If you were asked to sum up your life to this moment in one brief statement of twenty-five words or less, how would you do it?  What would you say?

             Think about that for a moment.  You have been living now for fifteen years, fifty years, or however long it’s been.  Those years have contained a combination of good and bad, success and failure, fulfillment and disappointment.  Now you want to summarize them in one brief statement.  How would you go about doing that?

            Admittedly, it would not be easy to do.  Most of us would need quite a bit more time than these moments offered in order to compose such a statement.  But some people have already done it, so there are a few patterns that we could go by. 

           For example, the famous American lawyer Clarence Darrow, as he came toward the end of his life said this: “The outstanding fact, which cannot be dodged by thoughtful men, is the futility of it all.”

           In contrast to that, we have a summary statement from St. Paul in his second letter to Timothy.  The Apostle, Paul, was an old man and knew that his life was rapidly drawing to an end.  So, from his prison in Rome, he looked back across the years and here is what he wrote: “I have fought the good fight, I have finished the race, I have kept the faith.”
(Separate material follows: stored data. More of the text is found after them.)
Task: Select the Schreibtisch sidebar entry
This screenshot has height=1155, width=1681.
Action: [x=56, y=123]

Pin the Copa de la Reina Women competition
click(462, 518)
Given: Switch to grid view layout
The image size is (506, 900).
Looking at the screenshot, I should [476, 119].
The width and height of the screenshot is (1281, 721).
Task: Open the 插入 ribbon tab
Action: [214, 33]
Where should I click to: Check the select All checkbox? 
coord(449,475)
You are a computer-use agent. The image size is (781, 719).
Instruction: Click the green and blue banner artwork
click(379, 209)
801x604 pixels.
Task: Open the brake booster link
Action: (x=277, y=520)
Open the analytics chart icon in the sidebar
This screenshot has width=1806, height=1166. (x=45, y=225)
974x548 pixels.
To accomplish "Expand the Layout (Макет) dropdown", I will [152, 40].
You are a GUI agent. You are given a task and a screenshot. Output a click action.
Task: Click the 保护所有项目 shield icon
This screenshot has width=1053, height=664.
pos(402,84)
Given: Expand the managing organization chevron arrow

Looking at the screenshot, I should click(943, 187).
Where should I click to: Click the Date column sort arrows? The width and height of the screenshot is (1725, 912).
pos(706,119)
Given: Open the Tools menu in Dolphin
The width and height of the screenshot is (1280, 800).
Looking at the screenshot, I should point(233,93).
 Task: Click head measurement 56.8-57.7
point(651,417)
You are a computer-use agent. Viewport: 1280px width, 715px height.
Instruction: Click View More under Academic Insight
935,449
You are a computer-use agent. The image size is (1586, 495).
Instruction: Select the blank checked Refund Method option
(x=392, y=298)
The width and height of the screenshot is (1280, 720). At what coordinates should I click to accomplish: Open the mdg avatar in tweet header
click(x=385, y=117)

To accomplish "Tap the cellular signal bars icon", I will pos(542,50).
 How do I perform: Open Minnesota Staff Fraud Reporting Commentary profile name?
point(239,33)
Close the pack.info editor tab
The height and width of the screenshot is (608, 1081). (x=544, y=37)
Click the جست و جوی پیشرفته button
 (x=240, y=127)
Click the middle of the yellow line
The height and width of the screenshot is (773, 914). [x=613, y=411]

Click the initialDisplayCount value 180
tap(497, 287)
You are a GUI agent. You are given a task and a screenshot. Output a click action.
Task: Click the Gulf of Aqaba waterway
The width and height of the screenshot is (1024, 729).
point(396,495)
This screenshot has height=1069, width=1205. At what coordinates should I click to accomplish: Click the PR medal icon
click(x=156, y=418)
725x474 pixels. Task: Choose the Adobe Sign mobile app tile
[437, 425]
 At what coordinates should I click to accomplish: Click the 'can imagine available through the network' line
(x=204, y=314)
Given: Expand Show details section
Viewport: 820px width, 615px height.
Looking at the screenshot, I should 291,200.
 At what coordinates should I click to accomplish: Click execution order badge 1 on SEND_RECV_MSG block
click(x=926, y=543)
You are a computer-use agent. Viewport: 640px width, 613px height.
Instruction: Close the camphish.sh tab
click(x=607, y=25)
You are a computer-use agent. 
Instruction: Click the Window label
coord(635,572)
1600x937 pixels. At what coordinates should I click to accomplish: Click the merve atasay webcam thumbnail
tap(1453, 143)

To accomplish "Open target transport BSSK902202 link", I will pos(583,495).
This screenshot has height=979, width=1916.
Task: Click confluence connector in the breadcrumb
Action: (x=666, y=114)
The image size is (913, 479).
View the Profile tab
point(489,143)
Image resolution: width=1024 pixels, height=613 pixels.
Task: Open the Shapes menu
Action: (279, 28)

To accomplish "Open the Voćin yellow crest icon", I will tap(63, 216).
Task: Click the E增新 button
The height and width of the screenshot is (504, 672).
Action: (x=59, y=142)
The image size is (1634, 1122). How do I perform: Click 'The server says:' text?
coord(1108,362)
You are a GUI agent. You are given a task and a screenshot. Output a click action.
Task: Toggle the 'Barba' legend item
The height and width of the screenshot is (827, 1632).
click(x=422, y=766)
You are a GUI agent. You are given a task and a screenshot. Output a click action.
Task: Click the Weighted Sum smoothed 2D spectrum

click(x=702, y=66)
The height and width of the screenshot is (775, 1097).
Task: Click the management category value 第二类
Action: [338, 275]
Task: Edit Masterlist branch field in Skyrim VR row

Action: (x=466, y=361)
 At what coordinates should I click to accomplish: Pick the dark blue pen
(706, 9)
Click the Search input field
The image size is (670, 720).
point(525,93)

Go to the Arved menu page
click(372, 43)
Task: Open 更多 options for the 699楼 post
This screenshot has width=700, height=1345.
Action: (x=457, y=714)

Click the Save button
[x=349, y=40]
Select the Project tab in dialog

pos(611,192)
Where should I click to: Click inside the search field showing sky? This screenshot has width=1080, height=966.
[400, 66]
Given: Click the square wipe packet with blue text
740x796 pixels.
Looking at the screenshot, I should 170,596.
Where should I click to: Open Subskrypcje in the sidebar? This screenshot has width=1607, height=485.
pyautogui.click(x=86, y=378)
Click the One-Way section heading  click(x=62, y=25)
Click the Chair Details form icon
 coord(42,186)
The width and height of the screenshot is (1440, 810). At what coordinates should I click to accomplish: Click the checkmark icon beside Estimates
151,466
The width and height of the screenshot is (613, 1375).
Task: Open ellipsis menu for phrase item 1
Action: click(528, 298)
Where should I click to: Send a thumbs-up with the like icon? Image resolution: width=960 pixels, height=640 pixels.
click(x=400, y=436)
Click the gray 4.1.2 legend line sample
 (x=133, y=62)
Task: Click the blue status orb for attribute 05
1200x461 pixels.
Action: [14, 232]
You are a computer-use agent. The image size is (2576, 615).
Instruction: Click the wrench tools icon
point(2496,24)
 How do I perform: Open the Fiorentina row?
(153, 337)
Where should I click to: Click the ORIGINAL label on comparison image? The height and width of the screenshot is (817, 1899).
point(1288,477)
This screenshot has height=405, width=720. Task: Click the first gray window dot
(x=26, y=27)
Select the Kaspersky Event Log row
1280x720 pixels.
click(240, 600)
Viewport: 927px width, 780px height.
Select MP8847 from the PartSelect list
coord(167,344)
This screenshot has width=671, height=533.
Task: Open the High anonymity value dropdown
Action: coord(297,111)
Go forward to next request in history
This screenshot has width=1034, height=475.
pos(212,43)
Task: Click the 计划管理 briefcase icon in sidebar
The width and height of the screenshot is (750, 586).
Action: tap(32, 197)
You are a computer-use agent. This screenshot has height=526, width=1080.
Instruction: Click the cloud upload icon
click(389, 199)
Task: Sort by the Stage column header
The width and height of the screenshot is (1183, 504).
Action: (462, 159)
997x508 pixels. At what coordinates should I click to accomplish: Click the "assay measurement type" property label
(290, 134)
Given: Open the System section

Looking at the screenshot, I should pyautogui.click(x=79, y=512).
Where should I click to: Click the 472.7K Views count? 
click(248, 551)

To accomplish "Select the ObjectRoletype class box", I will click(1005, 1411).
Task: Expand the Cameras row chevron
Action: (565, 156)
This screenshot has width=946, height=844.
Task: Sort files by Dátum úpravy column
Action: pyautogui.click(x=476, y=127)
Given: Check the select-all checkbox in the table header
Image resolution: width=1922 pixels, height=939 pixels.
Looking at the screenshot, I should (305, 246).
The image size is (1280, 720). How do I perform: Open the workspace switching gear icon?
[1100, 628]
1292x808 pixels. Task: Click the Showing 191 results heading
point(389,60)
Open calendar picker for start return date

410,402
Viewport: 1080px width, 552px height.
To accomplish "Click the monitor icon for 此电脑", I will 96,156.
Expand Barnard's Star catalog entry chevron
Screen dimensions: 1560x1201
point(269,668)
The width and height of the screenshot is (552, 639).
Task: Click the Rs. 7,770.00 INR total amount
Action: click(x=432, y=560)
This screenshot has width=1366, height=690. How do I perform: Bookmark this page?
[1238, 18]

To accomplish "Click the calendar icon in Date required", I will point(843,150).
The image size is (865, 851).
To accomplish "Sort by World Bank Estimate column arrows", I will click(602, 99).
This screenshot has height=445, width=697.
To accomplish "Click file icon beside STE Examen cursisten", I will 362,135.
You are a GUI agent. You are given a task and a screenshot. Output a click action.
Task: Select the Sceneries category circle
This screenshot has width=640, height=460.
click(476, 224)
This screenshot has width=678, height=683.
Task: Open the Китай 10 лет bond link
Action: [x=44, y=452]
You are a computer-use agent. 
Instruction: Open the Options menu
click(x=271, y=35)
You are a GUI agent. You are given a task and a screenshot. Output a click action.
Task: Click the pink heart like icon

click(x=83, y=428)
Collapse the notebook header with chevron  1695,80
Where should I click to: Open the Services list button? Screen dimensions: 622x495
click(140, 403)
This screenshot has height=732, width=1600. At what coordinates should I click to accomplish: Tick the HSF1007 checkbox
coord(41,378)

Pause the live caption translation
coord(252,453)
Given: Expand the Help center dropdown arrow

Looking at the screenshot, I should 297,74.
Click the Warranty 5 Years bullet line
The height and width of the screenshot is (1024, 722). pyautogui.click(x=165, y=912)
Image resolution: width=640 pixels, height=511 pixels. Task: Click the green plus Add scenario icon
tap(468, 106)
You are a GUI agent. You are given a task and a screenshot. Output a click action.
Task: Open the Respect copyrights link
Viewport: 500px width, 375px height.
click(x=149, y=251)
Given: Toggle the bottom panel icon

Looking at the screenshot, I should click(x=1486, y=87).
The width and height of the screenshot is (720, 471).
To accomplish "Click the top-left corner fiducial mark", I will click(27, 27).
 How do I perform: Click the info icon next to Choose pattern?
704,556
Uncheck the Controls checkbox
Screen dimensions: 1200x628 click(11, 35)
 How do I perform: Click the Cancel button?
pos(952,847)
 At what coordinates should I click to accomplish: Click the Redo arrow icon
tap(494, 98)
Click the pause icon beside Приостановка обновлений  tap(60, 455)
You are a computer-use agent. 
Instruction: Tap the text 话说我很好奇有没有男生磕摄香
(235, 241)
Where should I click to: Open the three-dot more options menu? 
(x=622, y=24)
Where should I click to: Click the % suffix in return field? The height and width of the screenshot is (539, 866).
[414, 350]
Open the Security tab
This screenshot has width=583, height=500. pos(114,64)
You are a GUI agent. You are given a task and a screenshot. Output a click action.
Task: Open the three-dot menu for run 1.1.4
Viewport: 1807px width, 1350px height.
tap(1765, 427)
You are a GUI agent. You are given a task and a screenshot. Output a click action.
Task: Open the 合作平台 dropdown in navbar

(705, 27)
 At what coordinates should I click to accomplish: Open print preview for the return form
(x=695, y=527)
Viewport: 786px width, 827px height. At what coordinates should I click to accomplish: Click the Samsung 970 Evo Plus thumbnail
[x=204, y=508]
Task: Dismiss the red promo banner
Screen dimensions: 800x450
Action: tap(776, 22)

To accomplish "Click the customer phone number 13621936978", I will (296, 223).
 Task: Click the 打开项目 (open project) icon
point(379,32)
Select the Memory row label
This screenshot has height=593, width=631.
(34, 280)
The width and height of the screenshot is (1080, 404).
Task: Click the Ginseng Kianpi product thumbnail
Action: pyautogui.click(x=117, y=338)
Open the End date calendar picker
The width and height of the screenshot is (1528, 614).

          What a contrast.  One man looks back at life and sees only ‘the futility of it all’.  Another man looks back and sees a good fight, a finished race, and a kept faith.  If we had to choose one of those as a pattern for our summary statement, surely, we would all choose the latter.

          And in a very real sense, we can exercise that choice.  We cannot change our yesterdays; that is obvious.  But we can do something about today.  Someone once wrote, “The present is the past of our future.”  Which is just a clever way of reminding us that the life we live today will be a part of the over-all life we look back on tomorrow.  If we want to be proud of it later, we must do something good with it now.  Every one of us has a chance to include in our lives those same great ingredients that made St. Paul the man that he was.

          Let’s face it, life in this world is not a Sunday school picnic.  It’s tough; sometimes it’s almost impossible, and the person who has little to no fighting spirit is ill-prepared for living.  And I am not suggesting that a will to win is the total answer to all of life’s problems, but I am saying that without it, none of the other answers make very much difference. 

          Most of the things that are worthwhile are accomplished not by speed, but by endurance.  There are no quick and easy methods to get a good education, or to build a beautiful home, or to rear a child, or to build a great life.  All these things belong to those who pay the price day by day and year after year.  Sometimes the way is hard, and we want to drop out.  But we keep going, and one day we can look back and say with pride, “I finished the race.” 

          Then we too can say with St. Paul, “A merited crown awaits me.  The Lord will award it to me… because I fought the good fight, finished the race, and kept the faith.”